I had this idea myself, but it was considered too heavy-handed when I discussed it with others. I still wouldn’t mind addressing issue this way, though.

I’d go for cc1 after split-file file first. I don’t think reimplementing split-file in Clang is a good idea, unless there are compelling reasons to do that.

This was also a concern I had shared with Vlad. Ideally, we’d only need to split out some tests into their own files, but the trouble is: the DR tests are structured in such a way that it’s not easy to tell when the test is missing diagnostics due to unrelated prior failures. Adding some sort of mode to the compiler to work around this would be possible, but then we’re not actually testing what our users run, so it’s not ideal either.

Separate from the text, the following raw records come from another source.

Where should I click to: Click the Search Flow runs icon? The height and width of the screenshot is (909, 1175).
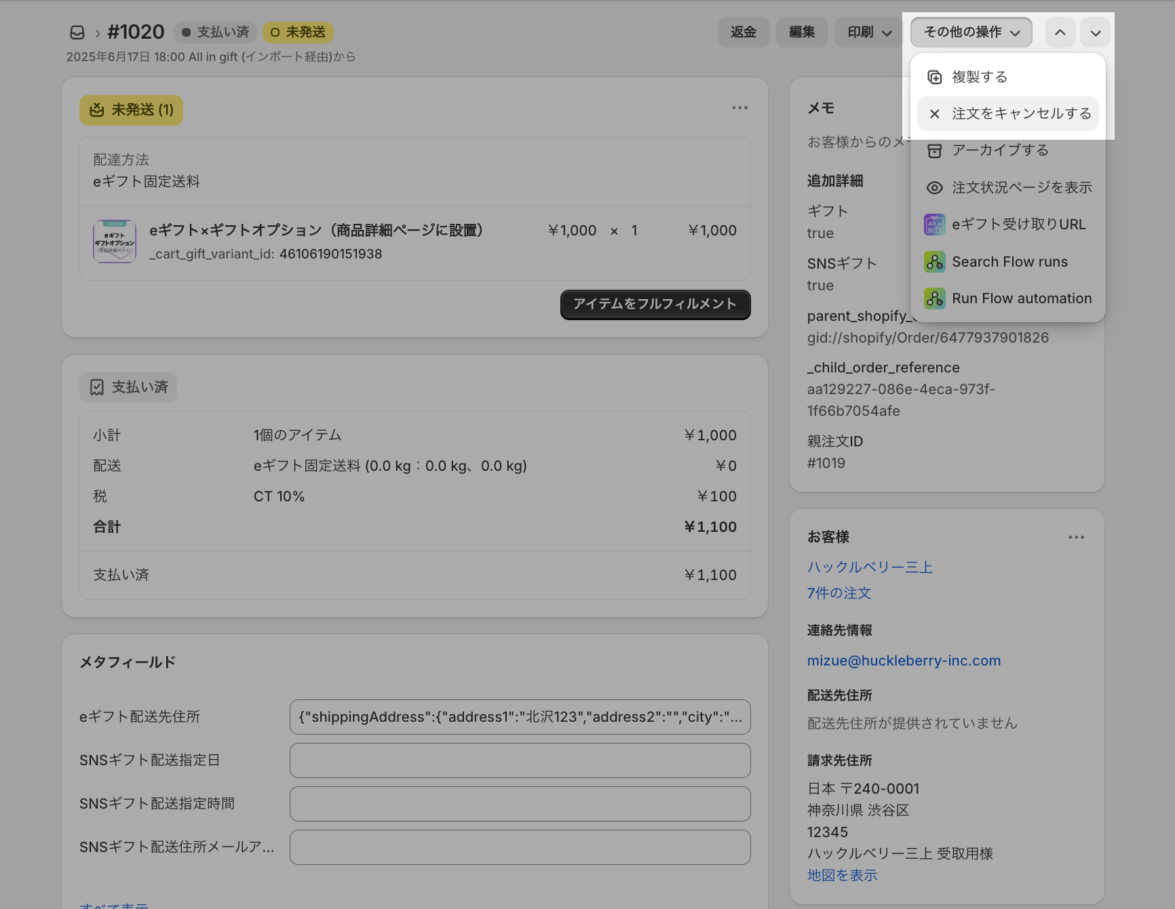click(934, 262)
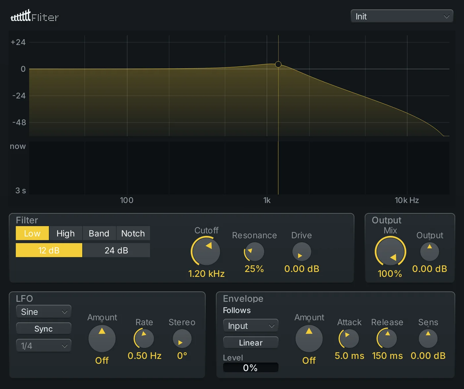Image resolution: width=464 pixels, height=389 pixels.
Task: Select the 24 dB slope option
Action: pyautogui.click(x=116, y=250)
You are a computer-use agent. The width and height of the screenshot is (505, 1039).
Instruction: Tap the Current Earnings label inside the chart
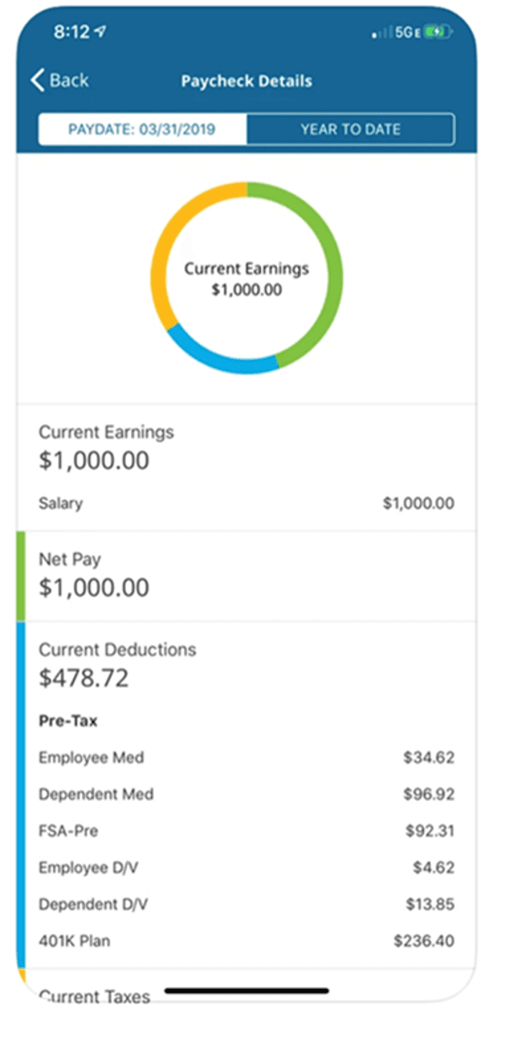[246, 269]
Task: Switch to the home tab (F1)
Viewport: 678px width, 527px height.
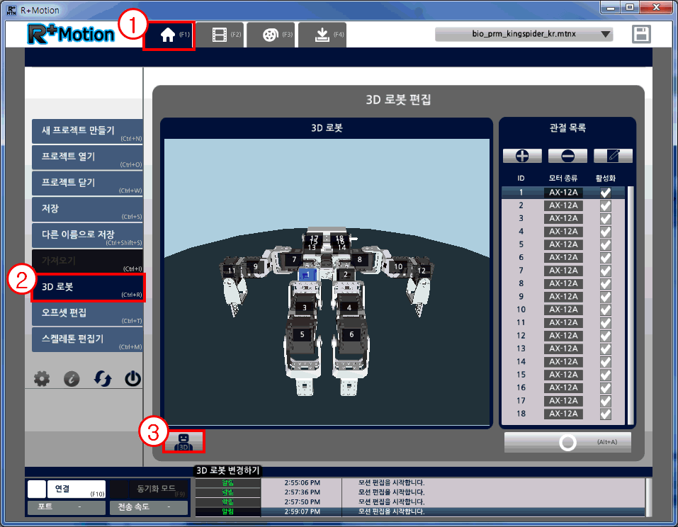Action: pos(169,35)

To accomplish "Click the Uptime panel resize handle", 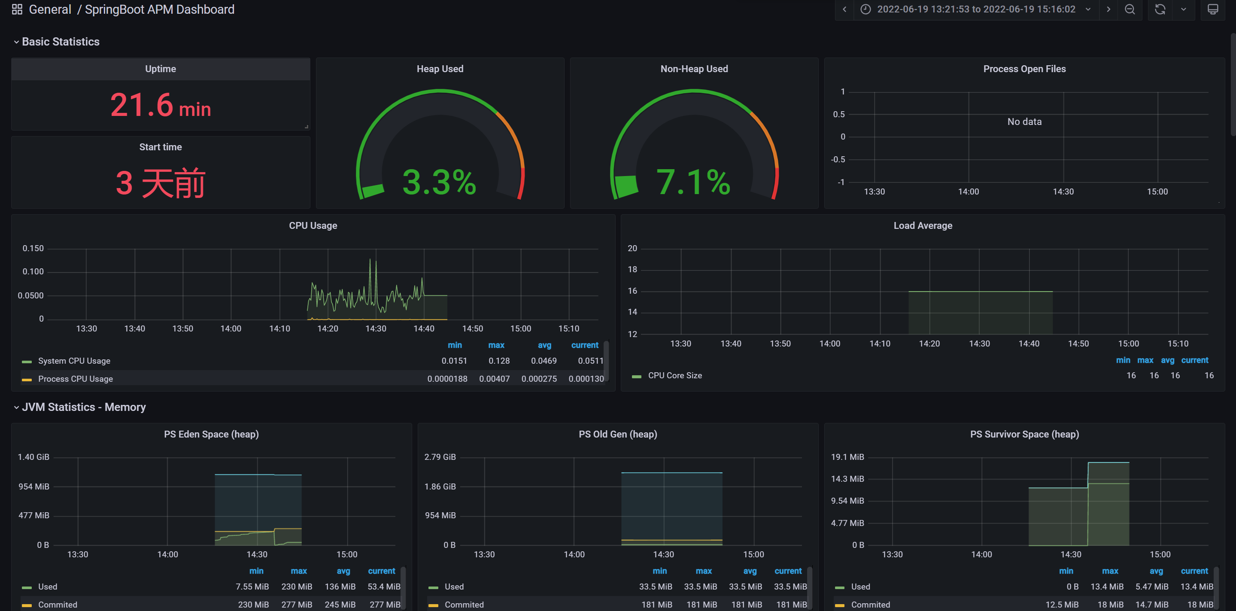I will [307, 127].
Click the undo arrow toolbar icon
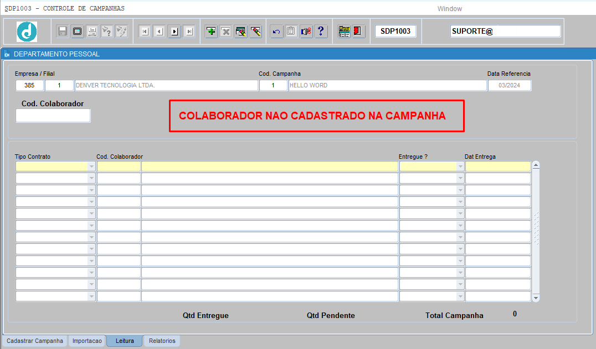Screen dimensions: 596x349 coord(276,32)
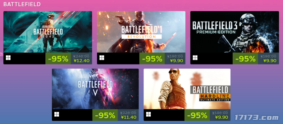Click the -95% badge for Battlefield 1
Image resolution: width=283 pixels, height=124 pixels.
(152, 59)
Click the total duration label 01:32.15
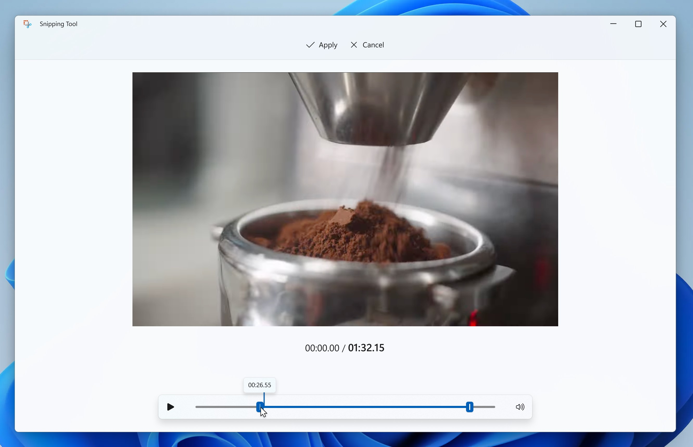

Our test suite is not based on code coverage, so we have a lot of test cases that add to the overhead for potentially little value. However, “tests are really slow to run” is not a reason to have less (accurate) test coverage. If we have to pick between two poisons, I think we should err on the side of too many/slow tests over too few/fast because quality issues will always impact users more than a slow test suite will. That said, we should certainly be trying to optimize our test suite so that developing Clang is less painful as well – but I think those efforts should be put towards making Clang run faster, as we have no control over process creation time and improvements to -cc1 or test infrastructure mostly only helps ourselves (which isn’t bad, but if we’re spending scarce QA resources, we should put them to the best use we can).

Multiple compilations from -cc1 might be a good idea (I believe the driver can take advantage of that as well, which reduces compile times for users), but I don’t think having Clang do the splitting itself is worth it unless we can find a reasonable user-facing feature enabled by the new functionality.

Perhaps we should consider splitting our tests up more? We could consider moving DRs to llvm-test-suite – it gets tested in post-commit CI so there’s still benefit to having the tests, though we’d lose local testing for most folks which could mean somewhat more post-commit reverts. Alternatively, we could consider adding testing “profiles” to lit so that you can smoke test an abbreviated set of tests or run the full set of in-tree tests, which leaves it to the developer to decide how much compute time they want to spend on testing – we’d have to figure out a policy as to what tests go into which profile.

Not just that, but it requires a clear guideline which test go to which repository. I believe trying to decide that “on case-by-case basis” and “at reviewer discretion” would make it unpredictable for others to figure out where to search for a particular kind of test, not to mention it will add up to the list of things for reviewers to think about.

At the end of the day, it’s more or less kicking the can down the road, because at some point complains about llvm-test-suite being too slow would arise as well (if they haven’t already).

We already have a set of check-* targets that allows you to run only the subset of tests, and it doesn’t require people to learn new policies to understand which tests they are running, because it’s directory-based. Why can’t we leverage that?

Can you expand on how that could affect test isolation when compared to separate processes?